*** Opening DATA PROVIDED ***
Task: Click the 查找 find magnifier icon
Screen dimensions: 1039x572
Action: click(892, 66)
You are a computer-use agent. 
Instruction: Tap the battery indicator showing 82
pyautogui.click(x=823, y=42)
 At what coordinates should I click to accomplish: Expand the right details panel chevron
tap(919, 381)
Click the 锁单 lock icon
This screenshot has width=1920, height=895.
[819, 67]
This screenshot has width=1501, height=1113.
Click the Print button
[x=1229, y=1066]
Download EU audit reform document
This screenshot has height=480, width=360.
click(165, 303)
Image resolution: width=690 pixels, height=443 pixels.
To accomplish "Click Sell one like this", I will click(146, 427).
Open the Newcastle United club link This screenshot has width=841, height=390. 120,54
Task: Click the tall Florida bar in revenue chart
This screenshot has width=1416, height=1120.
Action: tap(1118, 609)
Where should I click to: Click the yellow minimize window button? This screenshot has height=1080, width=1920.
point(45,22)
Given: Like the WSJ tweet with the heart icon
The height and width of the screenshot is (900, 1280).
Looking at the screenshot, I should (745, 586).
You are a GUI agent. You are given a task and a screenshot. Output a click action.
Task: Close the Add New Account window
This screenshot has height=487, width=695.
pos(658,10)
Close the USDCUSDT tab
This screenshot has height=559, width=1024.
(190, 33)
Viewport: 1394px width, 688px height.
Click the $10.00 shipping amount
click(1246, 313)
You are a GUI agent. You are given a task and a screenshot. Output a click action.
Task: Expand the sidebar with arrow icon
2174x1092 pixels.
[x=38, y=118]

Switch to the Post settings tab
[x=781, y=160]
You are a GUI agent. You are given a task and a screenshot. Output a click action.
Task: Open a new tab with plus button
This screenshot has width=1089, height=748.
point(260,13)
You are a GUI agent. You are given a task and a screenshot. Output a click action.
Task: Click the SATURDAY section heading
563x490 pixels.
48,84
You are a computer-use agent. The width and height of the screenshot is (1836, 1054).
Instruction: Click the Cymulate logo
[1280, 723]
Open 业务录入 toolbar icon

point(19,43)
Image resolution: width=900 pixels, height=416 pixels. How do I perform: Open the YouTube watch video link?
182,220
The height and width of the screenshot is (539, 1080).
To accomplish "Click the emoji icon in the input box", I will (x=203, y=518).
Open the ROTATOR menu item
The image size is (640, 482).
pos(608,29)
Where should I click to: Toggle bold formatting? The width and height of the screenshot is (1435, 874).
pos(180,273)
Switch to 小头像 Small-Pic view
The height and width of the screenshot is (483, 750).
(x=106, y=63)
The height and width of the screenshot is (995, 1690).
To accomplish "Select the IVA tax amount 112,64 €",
*** Closing DATA PROVIDED ***
▸ **PROBLEM**: Every record above must appear again in the answer, unchanged.

▸ **ANSWER**:
Task: Click the 查找 find magnifier icon
Screen dimensions: 1039x572
Action: click(892, 66)
You are a computer-use agent. 
Instruction: Tap the battery indicator showing 82
pyautogui.click(x=823, y=42)
 At what coordinates should I click to accomplish: Expand the right details panel chevron
tap(919, 381)
Click the 锁单 lock icon
This screenshot has width=1920, height=895.
[819, 67]
This screenshot has width=1501, height=1113.
Click the Print button
[x=1229, y=1066]
Download EU audit reform document
This screenshot has height=480, width=360.
click(165, 303)
Image resolution: width=690 pixels, height=443 pixels.
To accomplish "Click Sell one like this", I will click(146, 427).
Open the Newcastle United club link This screenshot has width=841, height=390. 120,54
Task: Click the tall Florida bar in revenue chart
This screenshot has width=1416, height=1120.
Action: tap(1118, 609)
Where should I click to: Click the yellow minimize window button? This screenshot has height=1080, width=1920.
point(45,22)
Given: Like the WSJ tweet with the heart icon
The height and width of the screenshot is (900, 1280).
Looking at the screenshot, I should (745, 586).
You are a GUI agent. You are given a task and a screenshot. Output a click action.
Task: Close the Add New Account window
This screenshot has height=487, width=695.
pos(658,10)
Close the USDCUSDT tab
This screenshot has height=559, width=1024.
(190, 33)
Viewport: 1394px width, 688px height.
Click the $10.00 shipping amount
click(1246, 313)
You are a GUI agent. You are given a task and a screenshot. Output a click action.
Task: Expand the sidebar with arrow icon
2174x1092 pixels.
[x=38, y=118]

Switch to the Post settings tab
[x=781, y=160]
You are a GUI agent. You are given a task and a screenshot. Output a click action.
Task: Open a new tab with plus button
This screenshot has width=1089, height=748.
point(260,13)
You are a GUI agent. You are given a task and a screenshot. Output a click action.
Task: Click the SATURDAY section heading
563x490 pixels.
48,84
You are a computer-use agent. The width and height of the screenshot is (1836, 1054).
Instruction: Click the Cymulate logo
[1280, 723]
Open 业务录入 toolbar icon

point(19,43)
Image resolution: width=900 pixels, height=416 pixels. How do I perform: Open the YouTube watch video link?
182,220
The height and width of the screenshot is (539, 1080).
To accomplish "Click the emoji icon in the input box", I will (x=203, y=518).
Open the ROTATOR menu item
The image size is (640, 482).
pos(608,29)
Where should I click to: Toggle bold formatting? The width and height of the screenshot is (1435, 874).
pos(180,273)
Switch to 小头像 Small-Pic view
The height and width of the screenshot is (483, 750).
(x=106, y=63)
The height and width of the screenshot is (995, 1690).
To accomplish "Select the IVA tax amount 112,64 €",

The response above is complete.